# [Problem statement]
Write the records out again, keeping each line exactly as it is.
===== The input
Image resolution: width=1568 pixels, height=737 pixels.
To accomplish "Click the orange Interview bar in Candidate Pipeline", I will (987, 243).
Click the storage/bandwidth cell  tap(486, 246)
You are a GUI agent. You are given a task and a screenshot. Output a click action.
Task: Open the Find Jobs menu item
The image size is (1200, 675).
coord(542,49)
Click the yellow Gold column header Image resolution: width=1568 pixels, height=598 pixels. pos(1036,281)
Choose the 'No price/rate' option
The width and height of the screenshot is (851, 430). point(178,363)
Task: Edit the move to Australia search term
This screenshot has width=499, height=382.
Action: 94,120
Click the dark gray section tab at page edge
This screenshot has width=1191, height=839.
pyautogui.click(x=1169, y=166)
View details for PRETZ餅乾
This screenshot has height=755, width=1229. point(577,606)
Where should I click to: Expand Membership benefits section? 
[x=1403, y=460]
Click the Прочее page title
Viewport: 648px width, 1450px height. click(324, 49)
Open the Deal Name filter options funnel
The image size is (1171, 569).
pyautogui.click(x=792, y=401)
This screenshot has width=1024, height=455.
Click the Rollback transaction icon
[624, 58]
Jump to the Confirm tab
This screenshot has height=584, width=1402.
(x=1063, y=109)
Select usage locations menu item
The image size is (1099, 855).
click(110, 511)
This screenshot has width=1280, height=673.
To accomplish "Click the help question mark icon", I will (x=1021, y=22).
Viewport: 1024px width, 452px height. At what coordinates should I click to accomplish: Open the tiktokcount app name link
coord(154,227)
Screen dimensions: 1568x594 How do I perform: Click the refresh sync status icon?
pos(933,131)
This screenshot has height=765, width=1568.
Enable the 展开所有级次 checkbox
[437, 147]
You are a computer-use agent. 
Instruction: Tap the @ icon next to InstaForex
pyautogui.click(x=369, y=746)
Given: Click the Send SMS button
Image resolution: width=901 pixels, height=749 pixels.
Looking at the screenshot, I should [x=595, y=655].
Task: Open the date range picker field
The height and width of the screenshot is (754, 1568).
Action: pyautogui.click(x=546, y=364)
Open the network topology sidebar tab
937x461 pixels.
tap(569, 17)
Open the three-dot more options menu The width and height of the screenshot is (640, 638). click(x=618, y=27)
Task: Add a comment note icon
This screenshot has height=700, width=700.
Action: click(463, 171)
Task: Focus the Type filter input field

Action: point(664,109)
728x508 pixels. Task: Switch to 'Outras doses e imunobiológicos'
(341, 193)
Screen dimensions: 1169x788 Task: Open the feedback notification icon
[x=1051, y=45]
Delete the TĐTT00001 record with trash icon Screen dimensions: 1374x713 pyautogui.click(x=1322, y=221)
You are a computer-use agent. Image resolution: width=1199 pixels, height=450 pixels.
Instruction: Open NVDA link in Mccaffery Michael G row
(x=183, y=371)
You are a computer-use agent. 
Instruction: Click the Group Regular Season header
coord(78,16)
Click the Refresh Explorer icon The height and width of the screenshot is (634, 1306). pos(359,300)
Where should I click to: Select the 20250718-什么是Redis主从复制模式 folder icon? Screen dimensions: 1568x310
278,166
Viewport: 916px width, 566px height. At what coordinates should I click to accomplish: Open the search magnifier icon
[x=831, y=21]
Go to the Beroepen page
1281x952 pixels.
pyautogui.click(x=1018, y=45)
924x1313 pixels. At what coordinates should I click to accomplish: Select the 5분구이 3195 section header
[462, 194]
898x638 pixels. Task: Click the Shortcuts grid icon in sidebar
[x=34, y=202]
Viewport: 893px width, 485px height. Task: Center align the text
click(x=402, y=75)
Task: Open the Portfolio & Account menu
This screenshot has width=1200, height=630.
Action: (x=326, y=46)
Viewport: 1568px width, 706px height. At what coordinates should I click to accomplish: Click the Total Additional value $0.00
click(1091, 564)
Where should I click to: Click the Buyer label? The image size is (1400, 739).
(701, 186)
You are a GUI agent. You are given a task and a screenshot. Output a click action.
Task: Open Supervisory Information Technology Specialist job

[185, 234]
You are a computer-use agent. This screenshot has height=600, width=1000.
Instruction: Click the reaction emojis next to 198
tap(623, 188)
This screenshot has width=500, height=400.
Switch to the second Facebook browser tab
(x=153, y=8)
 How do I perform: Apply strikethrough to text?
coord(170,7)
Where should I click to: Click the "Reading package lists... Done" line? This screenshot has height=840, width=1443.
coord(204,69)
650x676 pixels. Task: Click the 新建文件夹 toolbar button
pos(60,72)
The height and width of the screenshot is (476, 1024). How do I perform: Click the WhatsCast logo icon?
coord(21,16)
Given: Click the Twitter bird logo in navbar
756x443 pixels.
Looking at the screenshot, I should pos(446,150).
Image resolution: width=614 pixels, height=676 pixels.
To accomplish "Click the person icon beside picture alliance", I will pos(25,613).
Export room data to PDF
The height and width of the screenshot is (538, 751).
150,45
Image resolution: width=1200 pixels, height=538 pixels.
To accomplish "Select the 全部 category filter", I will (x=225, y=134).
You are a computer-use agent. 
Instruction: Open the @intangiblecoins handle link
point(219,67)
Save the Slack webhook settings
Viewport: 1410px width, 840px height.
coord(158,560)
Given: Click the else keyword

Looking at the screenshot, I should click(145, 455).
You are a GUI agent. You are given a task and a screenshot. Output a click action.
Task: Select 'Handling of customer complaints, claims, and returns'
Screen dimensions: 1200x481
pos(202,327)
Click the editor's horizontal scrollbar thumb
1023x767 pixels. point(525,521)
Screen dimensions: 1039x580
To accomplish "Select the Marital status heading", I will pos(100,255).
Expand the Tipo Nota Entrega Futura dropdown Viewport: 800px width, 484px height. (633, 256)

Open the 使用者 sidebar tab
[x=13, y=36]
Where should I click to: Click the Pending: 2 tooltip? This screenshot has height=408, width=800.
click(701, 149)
==========
# [Completed exercise]
Image resolution: width=1568 pixels, height=737 pixels.
To accomplish "Click the orange Interview bar in Candidate Pipeline", I will (987, 243).
Click the storage/bandwidth cell  tap(486, 246)
You are a GUI agent. You are given a task and a screenshot. Output a click action.
Task: Open the Find Jobs menu item
The image size is (1200, 675).
coord(542,49)
Click the yellow Gold column header Image resolution: width=1568 pixels, height=598 pixels. pos(1036,281)
Choose the 'No price/rate' option
The width and height of the screenshot is (851, 430). point(178,363)
Task: Edit the move to Australia search term
This screenshot has width=499, height=382.
Action: 94,120
Click the dark gray section tab at page edge
This screenshot has width=1191, height=839.
pyautogui.click(x=1169, y=166)
View details for PRETZ餅乾
This screenshot has height=755, width=1229. point(577,606)
Where should I click to: Expand Membership benefits section? 
[x=1403, y=460]
Click the Прочее page title
Viewport: 648px width, 1450px height. click(324, 49)
Open the Deal Name filter options funnel
The image size is (1171, 569).
pyautogui.click(x=792, y=401)
This screenshot has width=1024, height=455.
Click the Rollback transaction icon
[624, 58]
Jump to the Confirm tab
This screenshot has height=584, width=1402.
(x=1063, y=109)
Select usage locations menu item
The image size is (1099, 855).
click(110, 511)
This screenshot has width=1280, height=673.
To accomplish "Click the help question mark icon", I will (x=1021, y=22).
Viewport: 1024px width, 452px height. At what coordinates should I click to accomplish: Open the tiktokcount app name link
coord(154,227)
Screen dimensions: 1568x594 How do I perform: Click the refresh sync status icon?
pos(933,131)
This screenshot has height=765, width=1568.
Enable the 展开所有级次 checkbox
[437, 147]
You are a computer-use agent. 
Instruction: Tap the @ icon next to InstaForex
pyautogui.click(x=369, y=746)
Given: Click the Send SMS button
Image resolution: width=901 pixels, height=749 pixels.
Looking at the screenshot, I should [x=595, y=655].
Task: Open the date range picker field
The height and width of the screenshot is (754, 1568).
Action: pyautogui.click(x=546, y=364)
Open the network topology sidebar tab
937x461 pixels.
tap(569, 17)
Open the three-dot more options menu The width and height of the screenshot is (640, 638). click(x=618, y=27)
Task: Add a comment note icon
This screenshot has height=700, width=700.
Action: click(463, 171)
Task: Focus the Type filter input field

Action: point(664,109)
728x508 pixels. Task: Switch to 'Outras doses e imunobiológicos'
(341, 193)
Screen dimensions: 1169x788 Task: Open the feedback notification icon
[x=1051, y=45]
Delete the TĐTT00001 record with trash icon Screen dimensions: 1374x713 pyautogui.click(x=1322, y=221)
You are a computer-use agent. Image resolution: width=1199 pixels, height=450 pixels.
Instruction: Open NVDA link in Mccaffery Michael G row
(x=183, y=371)
You are a computer-use agent. 
Instruction: Click the Group Regular Season header
coord(78,16)
Click the Refresh Explorer icon The height and width of the screenshot is (634, 1306). pos(359,300)
Where should I click to: Select the 20250718-什么是Redis主从复制模式 folder icon? Screen dimensions: 1568x310
278,166
Viewport: 916px width, 566px height. At what coordinates should I click to accomplish: Open the search magnifier icon
[x=831, y=21]
Go to the Beroepen page
1281x952 pixels.
pyautogui.click(x=1018, y=45)
924x1313 pixels. At what coordinates should I click to accomplish: Select the 5분구이 3195 section header
[462, 194]
898x638 pixels. Task: Click the Shortcuts grid icon in sidebar
[x=34, y=202]
Viewport: 893px width, 485px height. Task: Center align the text
click(x=402, y=75)
Task: Open the Portfolio & Account menu
This screenshot has width=1200, height=630.
Action: (x=326, y=46)
Viewport: 1568px width, 706px height. At what coordinates should I click to accomplish: Click the Total Additional value $0.00
click(1091, 564)
Where should I click to: Click the Buyer label? The image size is (1400, 739).
(701, 186)
You are a GUI agent. You are given a task and a screenshot. Output a click action.
Task: Open Supervisory Information Technology Specialist job

[185, 234]
You are a computer-use agent. This screenshot has height=600, width=1000.
Instruction: Click the reaction emojis next to 198
tap(623, 188)
This screenshot has width=500, height=400.
Switch to the second Facebook browser tab
(x=153, y=8)
 How do I perform: Apply strikethrough to text?
coord(170,7)
Where should I click to: Click the "Reading package lists... Done" line? This screenshot has height=840, width=1443.
coord(204,69)
650x676 pixels. Task: Click the 新建文件夹 toolbar button
pos(60,72)
The height and width of the screenshot is (476, 1024). How do I perform: Click the WhatsCast logo icon?
coord(21,16)
Given: Click the Twitter bird logo in navbar
756x443 pixels.
Looking at the screenshot, I should pos(446,150).
Image resolution: width=614 pixels, height=676 pixels.
To accomplish "Click the person icon beside picture alliance", I will pos(25,613).
Export room data to PDF
The height and width of the screenshot is (538, 751).
150,45
Image resolution: width=1200 pixels, height=538 pixels.
To accomplish "Select the 全部 category filter", I will (x=225, y=134).
You are a computer-use agent. 
Instruction: Open the @intangiblecoins handle link
point(219,67)
Save the Slack webhook settings
Viewport: 1410px width, 840px height.
coord(158,560)
Given: Click the else keyword

Looking at the screenshot, I should click(145, 455).
You are a GUI agent. You are given a task and a screenshot. Output a click action.
Task: Select 'Handling of customer complaints, claims, and returns'
Screen dimensions: 1200x481
pos(202,327)
Click the editor's horizontal scrollbar thumb
1023x767 pixels. point(525,521)
Screen dimensions: 1039x580
To accomplish "Select the Marital status heading", I will pos(100,255).
Expand the Tipo Nota Entrega Futura dropdown Viewport: 800px width, 484px height. (633, 256)

Open the 使用者 sidebar tab
[x=13, y=36]
Where should I click to: Click the Pending: 2 tooltip? This screenshot has height=408, width=800.
click(701, 149)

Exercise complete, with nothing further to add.